Pour conserver les Couleurs fraisches, il faut peindre en mettant toûjours des Couleurs, & non pas en frottant apres les avoir couchées sur la toile ; & s’il se pouvoit mesme faire qu’on les mist justement dans leurs places, & que l’on n’y touchast point quand on les y a une fois placées, il seroit encore mieux ; parce que la fraischeur des Couleurs se ternit & se perd à force de les tourmenter en peignant.

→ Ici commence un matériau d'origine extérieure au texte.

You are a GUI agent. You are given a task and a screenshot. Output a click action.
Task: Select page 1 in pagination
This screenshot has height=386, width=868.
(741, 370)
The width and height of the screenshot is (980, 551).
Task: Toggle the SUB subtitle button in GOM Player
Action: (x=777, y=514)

Tous ceux qui ont bien colorié, avoient encore une autre Maxime pour maintenir les Couleurs fraisches, vives & fleuries ; c'estoit de se servir de Fonds blancs, sur lesquels ils peignoient, & souvent mesme au premier coup, sans rien retoucher, & sans y employer de nouvelles Couleurs. Rubens s'en servoit toûjours ; & j'ay veu des Tableaux de la main de ce grand Homme faits au premier coup, qui avoient une vivacité merveilleuse. La raison que ces excellens Coloristes avoient de se servir de ces sortes de Fonds, est que le Blanc conserve toûjours un éclat sous le transparant des Couleurs, lesquelles empeschent que l'air n'altere la blancheur du Fonds, de méme que cette blancheur repare le dommage qu'elles reçoivent de l'air ; de maniere que le Fonds & les Couleurs se prestent un mutuel secours, & se conservent l'un l'autre. C'est par cette raison que les Couleurs glacées ont une vivacité qui ne peut jamais estre imitée par les Couleurs les plus vives & les plus brillantes, dont à la maniere ordinaire & commune on couche simplement les differentes teintes, chacune dans leur place les unes apres les autres : tant il est vray que le Blanc avec les autres Couleurs fieres, dont on peint d'abord ce que l'on veut glacer, en sont comme la vie & l'éclat. Les Anciens ont asseurement trouvé que les Fonds blancs estoient beaucoup meilleurs que les autres : puisque nonobstant l'incommodité que leurs yeux recevoient de cette Couleur, ils ne laissoient pas de s'en servir, […] Je ne sçay d'où vient que l'on ne s'en sert pas aujourd'huy, si ce n'est qu'il y a peu de Peintres curieux de bien colorier, ou que l'ébauche commencée sur le Blanc ne se montre pas assez viste, & qu'il faut avoir une patience plus que Françoise, pour attendre qu'elle soit achevée, & que le Fond qui ternit par sa Blancheur l'éclat des autres Couleurs, soit entierement couvert, pour faire paroistre agreablement tout l'Ouvrage.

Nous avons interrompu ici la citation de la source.